Phew, is it bedtime yet? I was probably asking this long around 1 pm today. It was not a good day. Not for R., and thus not for me. For whatever reason, R. has regressed nearly totally to an 18th month old level, complete with temper tantrums, pushing boundaries, inability to do self-care, and just general unpleasantness. I sat with her on my lap for over 4 hours this afternoon, because it was the only way I could stop her from following around siblings and animals in order to whack them. When she wasn't whacking, she was shrieking at the top of her lungs.
The party started at 5 am this morning. That does play into my general fatigue. All day long there was the push-pull of disorganized and anxious attachment. I want and need you! The second she had my attention, I was the absolute last person she wanted to be near. Push, pull, push, pull, all day long. Even for most of those hours spent on my lap, she was not calm and content, but hypervigilant, and not relaxed against me. It wasn't until the last half hour right before dinner that she even started to relax.
All day long was the pushing of boundaries. I would tell her not to do something, and seconds later, I would see her waiting until I was watching, and then she would start to inch towards exactly what I asked her not to. If I wasn't watching, she wasn't pushing. It was another reason for keeping her on my lap... curbing these desires to yank my chain. (And I'm so far from perfect; my chain was yanked. A lot.)
At one point, she told me she was going to go to Daddy, who happened to be 20 minutes away at work. I was curious as to how this was going to work, so followed her downstairs. Before she could work on going to Daddy, she got distracted by following H. around and whacking her. Back on my lap she went. When Daddy did get home, you guessed it, he was exactly NOT the person she wanted to see.
J. ended up feeding her dinner. She had completely lost all volition at this point (not that she has a lot under the best of circumstances), along with virtually any speech, aside from screeching. I have tagged out, and passed the child along to J. for him to get her ready for bed.
As well as being exhausted and frustrated at what didn't get done, I am also extremely sad and angry. Sad that this is her existence. Sad that she has to go so far back in her past to make sense of it; in order to have any hope of moving forward. And I am angry. Just really stinking angry. I am angry at a world that could so abuse and mistreat a child that she ends up at this place. How much abuse and neglect does it take to create a child who has so shut out the world for so long? It feels as though we are only now starting the process of pulling her out of the deep, deep pit where she currently exists. It feels as though we will never be able to lift her out of the pit, much less even begin to make forward progress.

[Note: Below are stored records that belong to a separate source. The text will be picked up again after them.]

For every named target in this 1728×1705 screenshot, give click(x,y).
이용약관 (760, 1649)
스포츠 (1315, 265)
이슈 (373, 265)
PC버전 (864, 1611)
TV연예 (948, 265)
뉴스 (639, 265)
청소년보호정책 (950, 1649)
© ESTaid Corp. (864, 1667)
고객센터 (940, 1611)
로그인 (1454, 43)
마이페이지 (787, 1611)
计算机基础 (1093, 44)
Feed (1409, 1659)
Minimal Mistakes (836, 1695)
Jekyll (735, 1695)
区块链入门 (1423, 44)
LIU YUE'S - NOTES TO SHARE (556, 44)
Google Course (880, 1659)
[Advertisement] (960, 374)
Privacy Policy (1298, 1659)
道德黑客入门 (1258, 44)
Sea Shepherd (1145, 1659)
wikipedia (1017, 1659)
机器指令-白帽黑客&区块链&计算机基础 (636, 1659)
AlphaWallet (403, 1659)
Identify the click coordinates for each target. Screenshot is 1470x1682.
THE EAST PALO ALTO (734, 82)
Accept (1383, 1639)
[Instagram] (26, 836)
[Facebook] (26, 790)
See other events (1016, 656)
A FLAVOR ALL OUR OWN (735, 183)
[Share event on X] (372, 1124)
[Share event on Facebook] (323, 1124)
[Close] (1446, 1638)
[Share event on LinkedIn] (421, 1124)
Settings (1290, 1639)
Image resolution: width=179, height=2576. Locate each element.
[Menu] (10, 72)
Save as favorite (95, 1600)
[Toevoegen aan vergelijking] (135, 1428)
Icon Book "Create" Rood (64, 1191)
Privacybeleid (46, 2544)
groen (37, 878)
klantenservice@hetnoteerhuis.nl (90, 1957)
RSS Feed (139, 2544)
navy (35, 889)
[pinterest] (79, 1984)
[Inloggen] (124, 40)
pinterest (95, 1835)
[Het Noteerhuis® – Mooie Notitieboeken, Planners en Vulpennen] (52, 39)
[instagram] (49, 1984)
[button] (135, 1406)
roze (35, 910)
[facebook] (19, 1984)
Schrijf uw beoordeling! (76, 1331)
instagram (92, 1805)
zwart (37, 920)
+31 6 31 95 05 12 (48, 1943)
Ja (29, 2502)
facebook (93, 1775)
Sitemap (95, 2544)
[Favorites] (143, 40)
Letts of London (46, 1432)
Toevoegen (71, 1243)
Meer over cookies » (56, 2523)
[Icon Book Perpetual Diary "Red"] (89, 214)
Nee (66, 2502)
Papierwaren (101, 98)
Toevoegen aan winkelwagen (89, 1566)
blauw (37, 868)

I became acquainted with another child from China with the same diagnosis as my girls. This child was adopted at a much younger age, and is doing phenomenally well. I look at my girls and grieve for all the years they lost. Lost to neglect. Lost to abuse. Lost to being shuttled from place to place. So much loss.
Pray for good sleep tonight for everyone. If we're going to have a repeat of today's rodeo, I really need to be rested.